Но на этот раз его никто не беспокоил. Ни хищные твари, ни порождения дикой магии, ни хфургов преследователь. Словно он был единственным живым существом на многие мили вокруг. Может, будь на месте флориста какой-нибудь маг-теоретик, он бы и заинтересовался происхождением таинственного места, но Мидара всякие тонкости не волновали. Выспался, отдохнул и ладно, дальше надо двигать.
Спустя несколько часов после рассвета Кумил вышел к границе каменного леса, где грязный пыльный ковыль внезапно сменялся пестрым разнотравьем. Идти сразу же стало если и не легче, то точно приятнее.

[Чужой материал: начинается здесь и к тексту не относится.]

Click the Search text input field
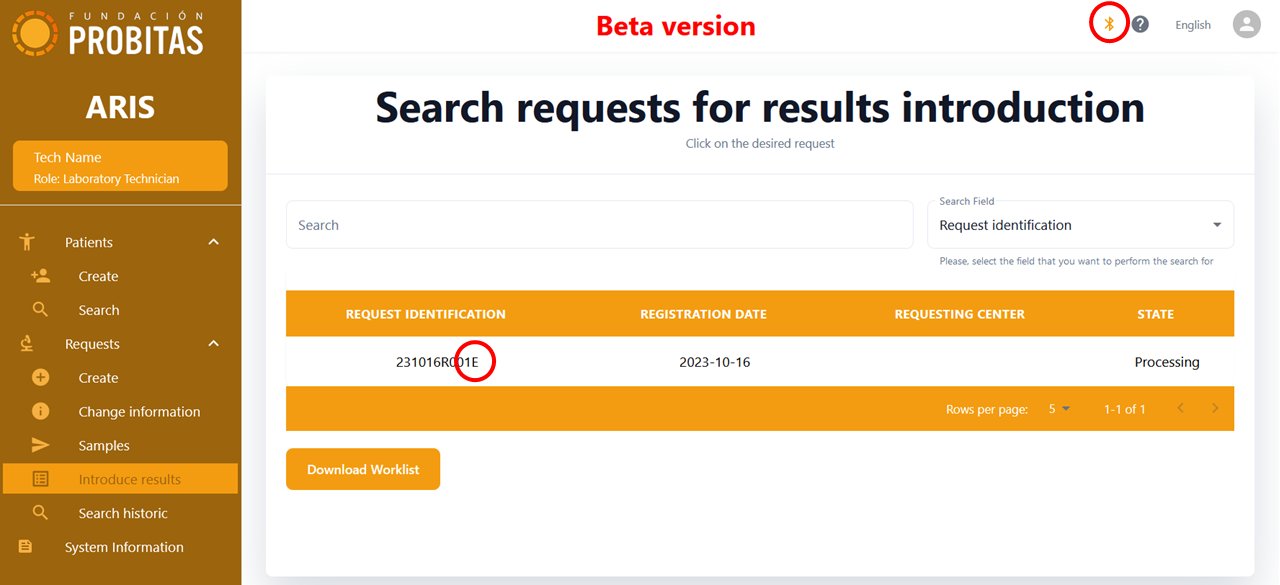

Появились насекомые, птицы, зашуршали мелкие грызуны, он словно бы оказался совсем в другой степи.
Подобный контраст невольно настраивал на благодушный лад, заставлял с оптимизмом смотреть в будущее. Мидару постоянно приходилось напоминать себе, что расслабленность и безалаберность в Запретных землях чреваты кучей неприятностей, но помогало слабо. Потому как невозможно все время бояться и быть в напряжении.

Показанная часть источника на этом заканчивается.